One troubling statistic: 66 percent of local fire victims have reported they would be underinsured in trying to rebuild houses, according to a survey released last month by United Policyholders, a San Francisco-based nonprofit consumer advocacy group. More than 500 local fire victims participated in the survey.

The same survey also found 53 percent of fire victims still have not settled with their insurers on full reimbursements for fire-damaged properties.

State Insurance Commissioner Candidates

Name: Ricardo Lara

Age: 43

Party: Democrat

Occupation: State senator

Other experience: Assembly member, legislative staffer

Website: www.ricardolara.com

Name: Steve Poizner

Age: 61

Party: Independent

Occupation: Businessman, nonprofit founder

Other experience: Ex-California insurance commissioner

Website: www.stevepoizner.com

“The California home insurance market needs to be very carefully regulated in the coming years to preserve competition/consumer choices and quality coverage,” said Amy Bach, executive director of United Policyholders, in an email. “Heavy handed/beat up the insurers (rhetoric) is not going to work, nor is looking the other way — so whichever one of these two candidates wins, they will need to take a sophisticated approach.”

Lara’s strategy

Lara said he can carry on Jones’ effort, noting passage of his bill that prevents insurance companies from canceling all homeowner policies for one year within a declared emergency area and surrounding ZIP codes, expanding such protections to those whose homes withstand the natural disaster. Previously, state law only protected homeowners who lost their houses.

The legislation also required insurers to report detailed wildfire risk data to the state insurance department. The bill was prompted by growing fears that home insurers eventually will drop many North Bay homeowner policies, given the greater risks for more wildfires in the region.

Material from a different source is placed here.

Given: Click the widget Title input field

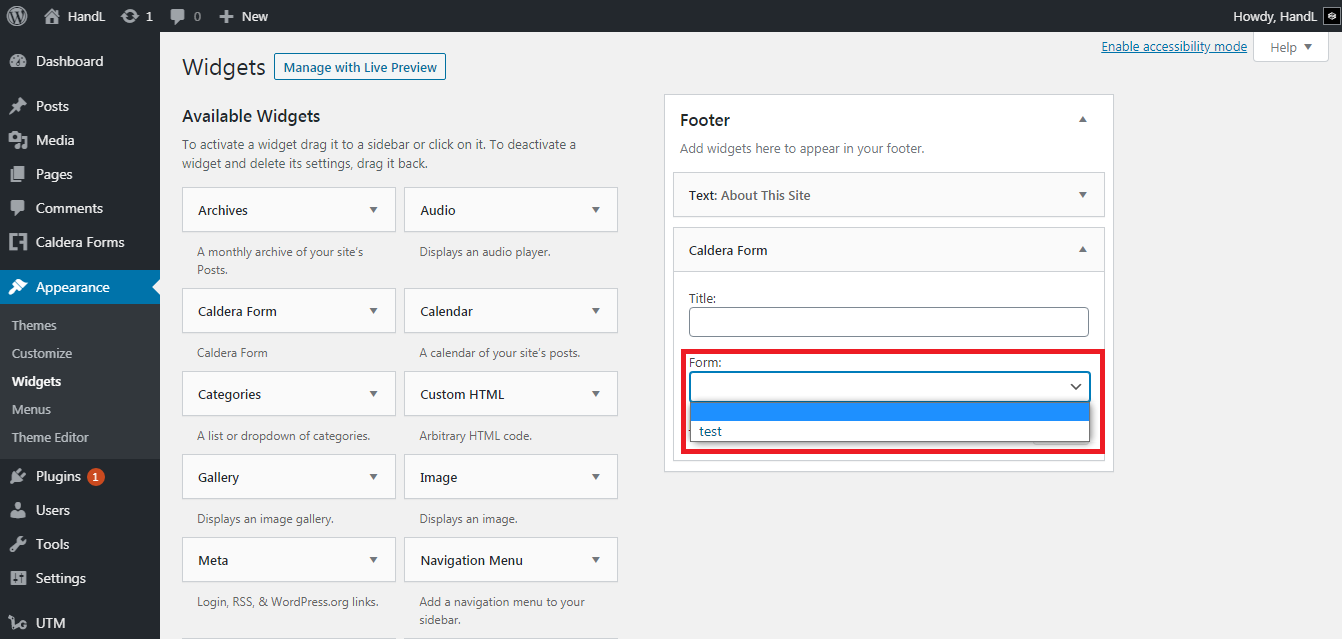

“We’re keeping the industry honest,” Lara said in an interview. “I think Dave Jones has done an excellent job and I want to bring even more transparency within the industry.”

While realizing the strength of the insurance lobby, Lara said he would push to get lawmakers out of Sacramento and into the field to see firsthand the fire damage and aftermath.

That was done with the joint hearing of the Senate and Assembly Insurance committees that was held Oct. 30 in Napa. Such encounters can help persuade on-the-fence lawmakers, he said.

“We are having families being pitted against the big insurance companies,” Lara said.

Poizner’s strategy

In an interview with The Press Democrat editorial board, Poizner said he took tough stands against the industry while he served as insurance commissioner. He chose not to use strident public rhetoric about the insurance industry, preferring to use his influence behind the scenes.

“You don’t want an insurance commissioner for political sport to bash on insurance companies on a regular basis, whether they deserve it or not,” he said.

For example, during Poizner’s tenure he instituted a set of voluntary standards for insurers to adopt in the aftermath of San Diego-area wildfires, which Jones also used in the North Bay fires.

They included immediately providing at least 25 percent of personal property coverage without damage itemization for fire victims. Poizner also issued a rule before he left office that detailed how insurers were required to disclose to policyholders their full home replacement cost coverage provisions in policies, how they would be calculated and communicated. The industry sued the department, but the state Supreme Court upheld the rule last year.

In this campaign, Poizner is stressing the importance of risk- mitigation techniques that homeowners could use on greater scale and position themselves for discounts on their homeowner insurance premiums.

These would include replacing attic vents in homes that do not keep out floating embers, which can then enter homes and cause a blaze from the inside.

“It’s not just about cutting down trees. It’s the need for putting the right kind of venting in your house,” he said. “I want to work with insurance companies to put these financial incentives in place.”